— The problem —
All of the data that follows should be retyped exactly as it appears.

— Data —
_ _ _ _ _
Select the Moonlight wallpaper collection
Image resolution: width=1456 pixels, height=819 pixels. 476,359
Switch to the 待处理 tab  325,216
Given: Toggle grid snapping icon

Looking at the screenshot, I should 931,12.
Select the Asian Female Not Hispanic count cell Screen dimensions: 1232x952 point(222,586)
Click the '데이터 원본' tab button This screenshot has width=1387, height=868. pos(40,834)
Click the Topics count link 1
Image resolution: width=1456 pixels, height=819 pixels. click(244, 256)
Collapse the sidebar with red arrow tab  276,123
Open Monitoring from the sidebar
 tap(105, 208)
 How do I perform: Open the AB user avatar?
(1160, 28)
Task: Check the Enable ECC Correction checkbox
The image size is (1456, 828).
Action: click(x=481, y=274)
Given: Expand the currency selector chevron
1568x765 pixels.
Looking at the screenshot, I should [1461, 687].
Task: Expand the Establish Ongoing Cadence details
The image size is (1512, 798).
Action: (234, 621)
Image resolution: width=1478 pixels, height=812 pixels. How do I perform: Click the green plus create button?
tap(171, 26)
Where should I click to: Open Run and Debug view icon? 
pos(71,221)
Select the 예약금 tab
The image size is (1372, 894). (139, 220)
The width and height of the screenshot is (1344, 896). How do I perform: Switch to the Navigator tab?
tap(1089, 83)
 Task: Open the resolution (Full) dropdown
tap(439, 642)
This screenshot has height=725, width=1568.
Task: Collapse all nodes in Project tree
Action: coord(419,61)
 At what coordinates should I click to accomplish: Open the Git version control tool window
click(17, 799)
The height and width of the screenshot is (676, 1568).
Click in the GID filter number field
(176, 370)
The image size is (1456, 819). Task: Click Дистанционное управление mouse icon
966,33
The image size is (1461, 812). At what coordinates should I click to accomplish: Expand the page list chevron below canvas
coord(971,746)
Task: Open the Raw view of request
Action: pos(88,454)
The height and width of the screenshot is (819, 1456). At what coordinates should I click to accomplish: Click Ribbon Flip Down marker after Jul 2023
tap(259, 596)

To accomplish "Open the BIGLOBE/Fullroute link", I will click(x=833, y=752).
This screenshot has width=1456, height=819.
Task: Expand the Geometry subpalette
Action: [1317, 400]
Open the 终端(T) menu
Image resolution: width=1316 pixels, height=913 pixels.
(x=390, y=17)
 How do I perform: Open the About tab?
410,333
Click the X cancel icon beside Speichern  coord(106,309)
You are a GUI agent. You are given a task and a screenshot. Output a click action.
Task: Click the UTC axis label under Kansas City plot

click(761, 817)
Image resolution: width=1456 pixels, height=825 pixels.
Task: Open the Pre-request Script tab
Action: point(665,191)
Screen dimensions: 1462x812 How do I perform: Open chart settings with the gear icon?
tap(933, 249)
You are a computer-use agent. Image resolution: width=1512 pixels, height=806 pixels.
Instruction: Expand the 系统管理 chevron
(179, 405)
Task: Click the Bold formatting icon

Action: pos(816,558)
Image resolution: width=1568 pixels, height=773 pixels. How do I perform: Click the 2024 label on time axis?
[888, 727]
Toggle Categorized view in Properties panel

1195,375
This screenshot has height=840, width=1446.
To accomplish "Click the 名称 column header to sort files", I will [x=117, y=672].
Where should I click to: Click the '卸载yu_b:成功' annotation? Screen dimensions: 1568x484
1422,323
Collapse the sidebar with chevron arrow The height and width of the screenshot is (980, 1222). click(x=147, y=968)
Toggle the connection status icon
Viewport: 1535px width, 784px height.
_ _ _ _ _
— Answer to this task —
Select the Moonlight wallpaper collection
Image resolution: width=1456 pixels, height=819 pixels. 476,359
Switch to the 待处理 tab  325,216
Given: Toggle grid snapping icon

Looking at the screenshot, I should 931,12.
Select the Asian Female Not Hispanic count cell Screen dimensions: 1232x952 point(222,586)
Click the '데이터 원본' tab button This screenshot has width=1387, height=868. pos(40,834)
Click the Topics count link 1
Image resolution: width=1456 pixels, height=819 pixels. click(244, 256)
Collapse the sidebar with red arrow tab  276,123
Open Monitoring from the sidebar
 tap(105, 208)
 How do I perform: Open the AB user avatar?
(1160, 28)
Task: Check the Enable ECC Correction checkbox
The image size is (1456, 828).
Action: click(x=481, y=274)
Given: Expand the currency selector chevron
1568x765 pixels.
Looking at the screenshot, I should [1461, 687].
Task: Expand the Establish Ongoing Cadence details
The image size is (1512, 798).
Action: (234, 621)
Image resolution: width=1478 pixels, height=812 pixels. How do I perform: Click the green plus create button?
tap(171, 26)
Where should I click to: Open Run and Debug view icon? 
pos(71,221)
Select the 예약금 tab
The image size is (1372, 894). (139, 220)
The width and height of the screenshot is (1344, 896). How do I perform: Switch to the Navigator tab?
tap(1089, 83)
 Task: Open the resolution (Full) dropdown
tap(439, 642)
This screenshot has height=725, width=1568.
Task: Collapse all nodes in Project tree
Action: coord(419,61)
 At what coordinates should I click to accomplish: Open the Git version control tool window
click(17, 799)
The height and width of the screenshot is (676, 1568).
Click in the GID filter number field
(176, 370)
The image size is (1456, 819). Task: Click Дистанционное управление mouse icon
966,33
The image size is (1461, 812). At what coordinates should I click to accomplish: Expand the page list chevron below canvas
coord(971,746)
Task: Open the Raw view of request
Action: pos(88,454)
The height and width of the screenshot is (819, 1456). At what coordinates should I click to accomplish: Click Ribbon Flip Down marker after Jul 2023
tap(259, 596)

To accomplish "Open the BIGLOBE/Fullroute link", I will click(x=833, y=752).
This screenshot has width=1456, height=819.
Task: Expand the Geometry subpalette
Action: [1317, 400]
Open the 终端(T) menu
Image resolution: width=1316 pixels, height=913 pixels.
(x=390, y=17)
 How do I perform: Open the About tab?
410,333
Click the X cancel icon beside Speichern  coord(106,309)
You are a GUI agent. You are given a task and a screenshot. Output a click action.
Task: Click the UTC axis label under Kansas City plot

click(761, 817)
Image resolution: width=1456 pixels, height=825 pixels.
Task: Open the Pre-request Script tab
Action: point(665,191)
Screen dimensions: 1462x812 How do I perform: Open chart settings with the gear icon?
tap(933, 249)
You are a computer-use agent. Image resolution: width=1512 pixels, height=806 pixels.
Instruction: Expand the 系统管理 chevron
(179, 405)
Task: Click the Bold formatting icon

Action: pos(816,558)
Image resolution: width=1568 pixels, height=773 pixels. How do I perform: Click the 2024 label on time axis?
[888, 727]
Toggle Categorized view in Properties panel

1195,375
This screenshot has height=840, width=1446.
To accomplish "Click the 名称 column header to sort files", I will [x=117, y=672].
Where should I click to: Click the '卸载yu_b:成功' annotation? Screen dimensions: 1568x484
1422,323
Collapse the sidebar with chevron arrow The height and width of the screenshot is (980, 1222). click(x=147, y=968)
Toggle the connection status icon
Viewport: 1535px width, 784px height.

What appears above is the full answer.